All it really takes is a quick trip into the ocean on one of these. 
In fact this would have been a prefect time.  Covered in salt water, an obliging wave veiling the face of the offender.  It could have been so easy.
Or this.  This is even better.  A rush of water up to your waist.  The pretense of playing in the waves.  Again, so easy.
And yet, Matthew and Will both failed at their attempts (or rather my attempts to get them to). In Will's case the failure was mainly caused by fear.  These waves were bigger than any he had encountered before and he was skeptical from the start.
He was not at all excited about getting in the water and completely content to stay on dry sand and annihilate his brothers' sand castles.  
I tried explaining to him how much easier it would be to just wander out a few steps.  How much time is would save.  How inconspicuous it would be.  I was so wrong.  My dragging Will into the waves insisting he pee was not easy, did not save time, and was CERTAINLY not inconspicuous.  Instead of quietly peeing Will took up screaming at the top of his lungs, "NO, in the toilet.  In the toilet.  NO, IN THE TOILET!"  Okay, in the toilet.  And to the bathroom we went.
Matthew's issue was not so much a lack of bravery as a lack of understanding.  My instruction to run pee in the ocean did not bring tears, whimpering, or wailing.  It sent a boy running full speed to the EDGE of the ocean, and there, backside toward a crowded beach, dropping his trunks.  Of course, I caught him quickly and said unnecessarily loud, "Honey, come on now, we don't pee on the beach.  Let's go up to the bathroom," my pleasant voice hiding the annoyance behind my eyes.  After waiting a few minutes on our beach chair I returned to the ocean with him, carrying him in quite a ways and out of earshot of other bathers.  But, in all the excitement Matthew just couldn't get himself to pee.  As much as he had to standing on the dry beach 5 seconds before, once in the ocean with the freedom of a water cloak up to his middle, his giggly face and wiggly toes just couldn't relax.  
So I gave in.  We spent the time at the sand shower, traipsed through sun-bathing beauties, and braved the wet bathroom.  But, we have many more summer days at the lake and will, for sure, practice up for next year.
p.s.  I suppose I should confess, I don't have cute short brown hair nor am I a tall, beautiful red head.  Those lovely ladies are my darling mother-in-law and sister-in-law.  They were gracious enough to come on our trip with us and where great help and lots of fun!  

Tuesday, May 6, 2008

A spot with a view

This was my view for most of my days last week.  And, I loved it.  Give my babies some water, some sand, some rocks, some buckets, (and some floaties), and they are happy.   For HOURS! It's the most low maintenance activity around.  Of course we did have that issue with peeing in the ocean but more on that tomorrow . . . 

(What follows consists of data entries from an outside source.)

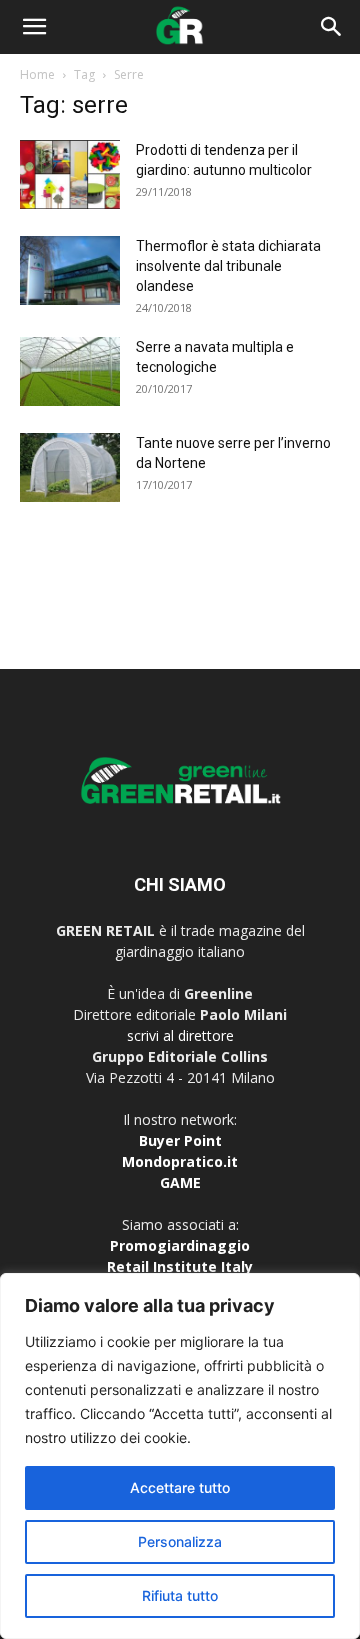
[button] (34, 27)
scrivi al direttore (180, 1035)
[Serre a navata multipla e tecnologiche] (70, 371)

Now we are home and back to the grind of home improvement which why this post is already ending.  But I will be better about posting.  Come back soon to hear about my boys stripping on the beach, lots of vacationing Europeans (you know they have very loose standards when it comes to beach wear), Will's connection with the big bad wolf, and of course, more tile woes. Because what would a tile project in my house be if it didn't bring with it some drama.
TTFN   
And welcome back to my blagapalooza friends and sorry I couldn't be with you.  I'm already enjoying reading all about it!